Words from the Wise: clinging to Christ
Stephen Croft speaks during an Associated Students election chapel in March of this year. | Olivia Blinn/THE CHIMES [file photo]
I am not a Biola professor. I do not have a doctorate degree, and I do not have a master’s. I do not even have a bachelor’s degree yet! But I do have some things going for me. I have the Spirit of Jesus crying out within me. I have a sword sharper than any other, a living Word more readily accessible to me than it is to the vast majority of the world. Here is what it tells me, here is what I believe:
It tells me that I have a God, with whom there is hope in a truly deadened place. I have a God who can bring refreshment to the bones and healing to the flesh of those who trust in him, as Proverbs 3:5-8 indicates. Indeed I have a God who is able to bring healing to a truly vast amount of “hopeless cases,” the same God who breathed life into a valley full of bones. “There were very many,” Ezekiel recounts in chapter 37, “and behold, they were very dry.”
Very Dry. Very dead.
“But God, being rich in mercy, because of the great love with which he loved us, even when we were dead in our trespasses, made us alive together with Christ.”
“Son of Man, can these bones live?” the Lord asked Ezekiel in the same passage. “O Lord God, You know,” Ezekiel replies in utter fear of the Lord. Yes, I do believe that there is a hope and a future for man. Even more so, I believe that there is a certainty. Whether or not “every knee shall bow and every tongue shall confess” is not a question!
But I also know that Jesus does not simply promise this conclusion to “just happen.” He continues in John 15:5, reminding his disciples that “apart from me you can do nothing.”
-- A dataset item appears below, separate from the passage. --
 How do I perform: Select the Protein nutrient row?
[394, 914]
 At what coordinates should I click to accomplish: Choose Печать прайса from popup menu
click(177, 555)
So then, what do I believe will happen, clinging to the glorious promised conclusion that draws ever more near? I believe that his people will indeed develop their desires to cling to him, a desire that will bring forth fruit and life — and those abundantly! I see a community loving one another, forgiving and redeeming the most impossible relationships with parents, thieves and murderers, and friends alike — not because it makes sense, but because one and all are abiding in a good Savior who had such a love that he chose to die for the sake of redeeming his relationships with us, who are even much less deserving. I believe that we will indeed see a time where staying at Biola is singularly first a question of whether or not Jesus would have it, as it states in James 4, whether the Spirit is leading; and where the financial and academic qualifications are only second thoughts — see Luke 14:28. I believe that unity of vision in ministries and unanimity of participation within the student body is closer than one would think, by the power of the Holy Spirit. I believe that we as a Body of Christ will indeed be transformed into those who live, saying at all times,
“Where you go I’ll go
Where you stay I’ll stay
When you move, I’ll move
I will follow You
Who you love, I’ll love
How you serve I’ll serve
If this life I lose, I will follow You."